IRC bot wishlist
From Bob's Basement
Contents |
Subversion commit notifications
Subversion runs a script called post-commit in the hooks directory of the SVN repository. This can call a PERL script to gather information about the commit and feed it into the TCP socket on the bot.
Wiki stats
Select wiki stats from the MySQL database. More info on this can be found on the Asterisk_wishlist page.
Remind group about things
I'm thinking about making this user definable, with the user able to select the type and frequency of reminders. I'm thinking of the following reminders:
- Email
- IRC message
- Txt message
- VoIP phone call
- PSTN call?
I think it could be done via a web and IRC control panel.
Implimentation
Not sure of the best way to set this up. Maybe an at or cron job?
IRC
This can be scheduled in with the bot.
Txt messages
Can be sent via the BB Clickatel account. Again via at or cron or maybe we could write a sender daemon?
VoIP
This could be done via an Asterisk .call file
PSTN
This could be again done via an Asterisk .call file using a VoIP > PSTN gateway
Basic directory
News headlines
This can be done fairly easilly in the same way to !weather and !breaking news only the BBC decided to make the whole line on a single line!

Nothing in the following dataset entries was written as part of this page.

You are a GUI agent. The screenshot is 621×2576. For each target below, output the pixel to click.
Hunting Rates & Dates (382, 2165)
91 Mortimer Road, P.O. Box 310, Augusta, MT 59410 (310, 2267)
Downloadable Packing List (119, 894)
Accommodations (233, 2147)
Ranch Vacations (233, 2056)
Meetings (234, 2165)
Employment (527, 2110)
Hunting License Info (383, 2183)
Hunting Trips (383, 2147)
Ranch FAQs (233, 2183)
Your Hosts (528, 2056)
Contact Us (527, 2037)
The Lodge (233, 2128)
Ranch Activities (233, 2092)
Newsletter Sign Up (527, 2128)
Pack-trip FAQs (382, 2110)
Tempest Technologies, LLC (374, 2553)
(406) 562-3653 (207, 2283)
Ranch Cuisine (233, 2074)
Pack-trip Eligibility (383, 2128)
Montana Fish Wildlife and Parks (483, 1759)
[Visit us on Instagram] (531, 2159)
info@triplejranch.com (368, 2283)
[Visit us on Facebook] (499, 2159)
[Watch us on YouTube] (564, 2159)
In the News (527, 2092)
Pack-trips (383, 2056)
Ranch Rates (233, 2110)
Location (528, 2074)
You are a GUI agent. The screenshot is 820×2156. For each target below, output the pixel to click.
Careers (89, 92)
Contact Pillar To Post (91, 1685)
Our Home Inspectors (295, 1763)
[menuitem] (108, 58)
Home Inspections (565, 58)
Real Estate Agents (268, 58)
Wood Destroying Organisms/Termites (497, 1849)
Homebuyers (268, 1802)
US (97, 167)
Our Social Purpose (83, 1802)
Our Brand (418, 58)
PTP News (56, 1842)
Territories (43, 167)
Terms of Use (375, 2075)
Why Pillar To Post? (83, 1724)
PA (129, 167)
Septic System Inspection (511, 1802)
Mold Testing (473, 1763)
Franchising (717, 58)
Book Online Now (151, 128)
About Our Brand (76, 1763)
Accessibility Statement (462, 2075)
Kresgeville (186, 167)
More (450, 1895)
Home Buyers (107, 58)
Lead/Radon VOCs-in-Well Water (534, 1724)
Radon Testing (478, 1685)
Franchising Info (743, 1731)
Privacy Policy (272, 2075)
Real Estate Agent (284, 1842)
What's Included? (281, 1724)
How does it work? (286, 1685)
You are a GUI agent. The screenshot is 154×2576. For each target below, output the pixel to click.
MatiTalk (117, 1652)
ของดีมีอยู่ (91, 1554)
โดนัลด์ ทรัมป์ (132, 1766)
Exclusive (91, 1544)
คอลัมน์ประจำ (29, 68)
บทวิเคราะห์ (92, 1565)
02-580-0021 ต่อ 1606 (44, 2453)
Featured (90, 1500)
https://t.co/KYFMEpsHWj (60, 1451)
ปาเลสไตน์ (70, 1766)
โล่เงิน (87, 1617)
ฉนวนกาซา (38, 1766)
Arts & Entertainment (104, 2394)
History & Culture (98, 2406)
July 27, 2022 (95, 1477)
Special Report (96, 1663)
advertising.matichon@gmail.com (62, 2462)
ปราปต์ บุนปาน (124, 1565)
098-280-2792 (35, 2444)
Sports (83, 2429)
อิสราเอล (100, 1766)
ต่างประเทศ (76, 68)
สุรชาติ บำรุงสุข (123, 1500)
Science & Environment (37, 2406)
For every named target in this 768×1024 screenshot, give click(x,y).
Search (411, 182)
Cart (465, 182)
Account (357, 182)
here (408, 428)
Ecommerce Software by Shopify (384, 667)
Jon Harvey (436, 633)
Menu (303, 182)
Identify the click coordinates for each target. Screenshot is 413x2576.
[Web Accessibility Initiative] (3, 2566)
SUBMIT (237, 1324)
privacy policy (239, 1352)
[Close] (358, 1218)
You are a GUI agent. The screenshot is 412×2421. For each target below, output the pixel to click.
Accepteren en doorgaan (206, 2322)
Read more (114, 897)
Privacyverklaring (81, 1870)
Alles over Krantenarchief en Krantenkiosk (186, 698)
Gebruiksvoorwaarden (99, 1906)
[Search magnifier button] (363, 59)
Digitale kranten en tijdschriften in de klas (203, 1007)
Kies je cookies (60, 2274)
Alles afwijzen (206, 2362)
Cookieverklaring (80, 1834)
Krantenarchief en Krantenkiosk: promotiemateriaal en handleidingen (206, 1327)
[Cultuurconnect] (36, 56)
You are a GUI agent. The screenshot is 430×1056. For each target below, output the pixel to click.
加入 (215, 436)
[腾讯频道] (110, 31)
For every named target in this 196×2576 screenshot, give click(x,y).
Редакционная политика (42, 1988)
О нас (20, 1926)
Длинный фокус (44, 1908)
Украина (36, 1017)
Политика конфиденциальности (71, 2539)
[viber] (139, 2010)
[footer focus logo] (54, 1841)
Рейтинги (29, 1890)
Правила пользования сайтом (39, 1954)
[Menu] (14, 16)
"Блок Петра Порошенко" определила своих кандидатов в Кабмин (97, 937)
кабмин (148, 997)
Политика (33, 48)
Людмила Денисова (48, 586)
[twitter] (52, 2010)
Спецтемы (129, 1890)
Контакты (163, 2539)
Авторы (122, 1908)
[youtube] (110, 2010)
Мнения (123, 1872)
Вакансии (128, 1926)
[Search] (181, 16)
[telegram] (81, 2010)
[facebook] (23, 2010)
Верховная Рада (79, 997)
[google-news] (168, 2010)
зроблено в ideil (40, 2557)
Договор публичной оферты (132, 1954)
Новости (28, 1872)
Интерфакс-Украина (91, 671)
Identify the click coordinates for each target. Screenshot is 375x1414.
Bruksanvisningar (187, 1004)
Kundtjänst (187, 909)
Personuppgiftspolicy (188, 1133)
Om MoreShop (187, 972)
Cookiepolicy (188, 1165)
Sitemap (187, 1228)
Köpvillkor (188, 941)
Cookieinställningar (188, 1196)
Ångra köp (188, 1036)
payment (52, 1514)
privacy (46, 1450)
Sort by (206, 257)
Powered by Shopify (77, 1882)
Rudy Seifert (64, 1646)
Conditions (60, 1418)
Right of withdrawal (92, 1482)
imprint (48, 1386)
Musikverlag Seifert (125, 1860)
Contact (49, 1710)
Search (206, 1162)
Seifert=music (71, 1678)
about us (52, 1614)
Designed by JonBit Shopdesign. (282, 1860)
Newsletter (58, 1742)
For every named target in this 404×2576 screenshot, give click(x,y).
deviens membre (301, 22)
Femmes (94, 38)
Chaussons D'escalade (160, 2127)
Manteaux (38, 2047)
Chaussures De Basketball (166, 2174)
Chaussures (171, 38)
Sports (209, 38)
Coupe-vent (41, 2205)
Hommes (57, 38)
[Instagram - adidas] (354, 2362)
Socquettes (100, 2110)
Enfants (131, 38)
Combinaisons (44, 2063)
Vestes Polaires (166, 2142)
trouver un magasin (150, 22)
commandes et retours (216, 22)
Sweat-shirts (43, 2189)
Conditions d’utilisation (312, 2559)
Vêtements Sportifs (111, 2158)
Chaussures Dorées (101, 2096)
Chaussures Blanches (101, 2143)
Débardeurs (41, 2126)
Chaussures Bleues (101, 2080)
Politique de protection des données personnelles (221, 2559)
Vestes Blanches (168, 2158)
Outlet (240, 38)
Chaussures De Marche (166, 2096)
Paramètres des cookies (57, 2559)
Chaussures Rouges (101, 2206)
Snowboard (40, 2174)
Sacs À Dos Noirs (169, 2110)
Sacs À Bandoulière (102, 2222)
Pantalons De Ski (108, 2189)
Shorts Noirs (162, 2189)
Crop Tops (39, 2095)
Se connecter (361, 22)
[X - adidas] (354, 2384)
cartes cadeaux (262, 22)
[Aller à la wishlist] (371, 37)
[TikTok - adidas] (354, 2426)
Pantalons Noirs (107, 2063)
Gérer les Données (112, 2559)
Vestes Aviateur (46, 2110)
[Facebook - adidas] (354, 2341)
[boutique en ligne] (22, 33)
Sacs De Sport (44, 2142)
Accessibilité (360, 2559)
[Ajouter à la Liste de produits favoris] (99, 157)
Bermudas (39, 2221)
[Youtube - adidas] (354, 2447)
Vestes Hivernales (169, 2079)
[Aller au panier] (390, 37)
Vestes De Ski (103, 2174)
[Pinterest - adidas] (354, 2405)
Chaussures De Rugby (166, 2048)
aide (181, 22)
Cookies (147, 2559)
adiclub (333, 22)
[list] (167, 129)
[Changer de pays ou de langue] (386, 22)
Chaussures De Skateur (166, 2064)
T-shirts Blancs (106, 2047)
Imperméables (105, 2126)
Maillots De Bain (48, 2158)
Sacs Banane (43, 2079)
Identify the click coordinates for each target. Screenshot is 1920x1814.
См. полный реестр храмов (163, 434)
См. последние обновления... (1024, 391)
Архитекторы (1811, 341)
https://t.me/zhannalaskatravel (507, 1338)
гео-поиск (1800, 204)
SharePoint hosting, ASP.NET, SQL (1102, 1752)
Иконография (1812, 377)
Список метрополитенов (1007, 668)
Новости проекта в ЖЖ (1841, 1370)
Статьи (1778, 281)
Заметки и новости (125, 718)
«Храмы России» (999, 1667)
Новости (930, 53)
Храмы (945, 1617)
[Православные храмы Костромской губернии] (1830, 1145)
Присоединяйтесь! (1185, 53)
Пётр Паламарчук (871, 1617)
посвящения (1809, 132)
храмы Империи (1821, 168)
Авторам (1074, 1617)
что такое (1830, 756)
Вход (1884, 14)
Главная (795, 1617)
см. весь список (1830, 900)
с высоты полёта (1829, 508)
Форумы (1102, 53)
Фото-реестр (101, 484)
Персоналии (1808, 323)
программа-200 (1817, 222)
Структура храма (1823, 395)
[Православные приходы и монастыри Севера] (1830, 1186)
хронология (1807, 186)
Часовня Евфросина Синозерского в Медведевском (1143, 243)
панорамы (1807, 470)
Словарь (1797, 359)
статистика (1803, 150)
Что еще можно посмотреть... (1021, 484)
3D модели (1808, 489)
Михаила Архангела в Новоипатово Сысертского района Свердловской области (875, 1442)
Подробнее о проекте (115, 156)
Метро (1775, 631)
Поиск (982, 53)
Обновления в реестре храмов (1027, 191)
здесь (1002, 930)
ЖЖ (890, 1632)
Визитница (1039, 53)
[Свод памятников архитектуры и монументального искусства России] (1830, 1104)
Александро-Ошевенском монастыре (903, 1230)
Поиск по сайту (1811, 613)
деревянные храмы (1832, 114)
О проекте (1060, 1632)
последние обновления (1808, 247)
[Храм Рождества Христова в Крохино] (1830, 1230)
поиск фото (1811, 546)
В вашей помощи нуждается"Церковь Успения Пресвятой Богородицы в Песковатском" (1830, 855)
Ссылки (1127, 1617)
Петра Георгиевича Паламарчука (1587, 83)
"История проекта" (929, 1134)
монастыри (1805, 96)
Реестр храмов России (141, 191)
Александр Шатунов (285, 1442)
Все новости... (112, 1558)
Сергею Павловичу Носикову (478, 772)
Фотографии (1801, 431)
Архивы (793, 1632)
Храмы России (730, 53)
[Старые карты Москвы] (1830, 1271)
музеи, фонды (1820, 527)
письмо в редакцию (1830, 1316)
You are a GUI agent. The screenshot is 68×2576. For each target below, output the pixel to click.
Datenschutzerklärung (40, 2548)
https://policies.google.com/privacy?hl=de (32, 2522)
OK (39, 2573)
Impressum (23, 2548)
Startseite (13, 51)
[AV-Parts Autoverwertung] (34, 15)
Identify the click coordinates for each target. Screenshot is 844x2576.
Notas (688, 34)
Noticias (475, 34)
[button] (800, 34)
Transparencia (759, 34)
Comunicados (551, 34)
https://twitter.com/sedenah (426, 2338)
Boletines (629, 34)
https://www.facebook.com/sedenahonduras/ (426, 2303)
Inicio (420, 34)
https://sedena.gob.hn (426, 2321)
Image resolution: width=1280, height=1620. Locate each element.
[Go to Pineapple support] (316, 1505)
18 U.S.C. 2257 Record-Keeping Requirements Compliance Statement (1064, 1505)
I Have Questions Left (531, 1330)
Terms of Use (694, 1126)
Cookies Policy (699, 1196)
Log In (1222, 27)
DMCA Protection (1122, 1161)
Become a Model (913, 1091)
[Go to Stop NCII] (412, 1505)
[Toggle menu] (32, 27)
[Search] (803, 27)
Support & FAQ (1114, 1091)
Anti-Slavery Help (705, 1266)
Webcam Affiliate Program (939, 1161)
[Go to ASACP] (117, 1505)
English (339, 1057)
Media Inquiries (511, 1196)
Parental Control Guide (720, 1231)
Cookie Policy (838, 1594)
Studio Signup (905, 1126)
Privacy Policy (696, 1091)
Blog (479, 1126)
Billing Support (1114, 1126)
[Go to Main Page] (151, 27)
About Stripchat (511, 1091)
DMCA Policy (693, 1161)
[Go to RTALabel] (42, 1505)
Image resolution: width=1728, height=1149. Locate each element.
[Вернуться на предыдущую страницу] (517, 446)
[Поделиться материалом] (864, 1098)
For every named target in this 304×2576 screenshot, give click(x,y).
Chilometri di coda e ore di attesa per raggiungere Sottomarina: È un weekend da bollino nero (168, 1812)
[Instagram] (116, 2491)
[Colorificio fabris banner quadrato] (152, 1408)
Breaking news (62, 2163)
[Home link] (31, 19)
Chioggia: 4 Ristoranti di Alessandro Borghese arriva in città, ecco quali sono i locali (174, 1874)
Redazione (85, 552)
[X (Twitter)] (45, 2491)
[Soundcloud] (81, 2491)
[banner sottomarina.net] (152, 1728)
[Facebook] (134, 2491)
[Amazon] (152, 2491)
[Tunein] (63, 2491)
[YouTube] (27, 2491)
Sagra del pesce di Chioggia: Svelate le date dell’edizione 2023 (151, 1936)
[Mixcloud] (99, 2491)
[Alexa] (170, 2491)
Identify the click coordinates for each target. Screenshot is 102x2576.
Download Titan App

The Beeb has finally fixed this but I've also worked out how to use the XML parser. The current though it working out how to sort the headlines by date posted and pick the top 5.
Help system
Poke
Poke someone via txt message.
Subnet calculator
Info on subnets (network number, broadcast, number of IPs, etc.
State saving
When the IRC bot quits, it looses all variables that store information such as the reminders, tell information and other such things. The idea is to have the bot write these out to file and read them back in when the bot starts again.
- Reminder
- Stats
- Tell
- Seen
Wiki update notifications
This can be done using a wiki hook to run a script to notify the bot via TCP.
I could also be done using the UDP notify feature of MediaWiki or by polling the recent changes XML feed.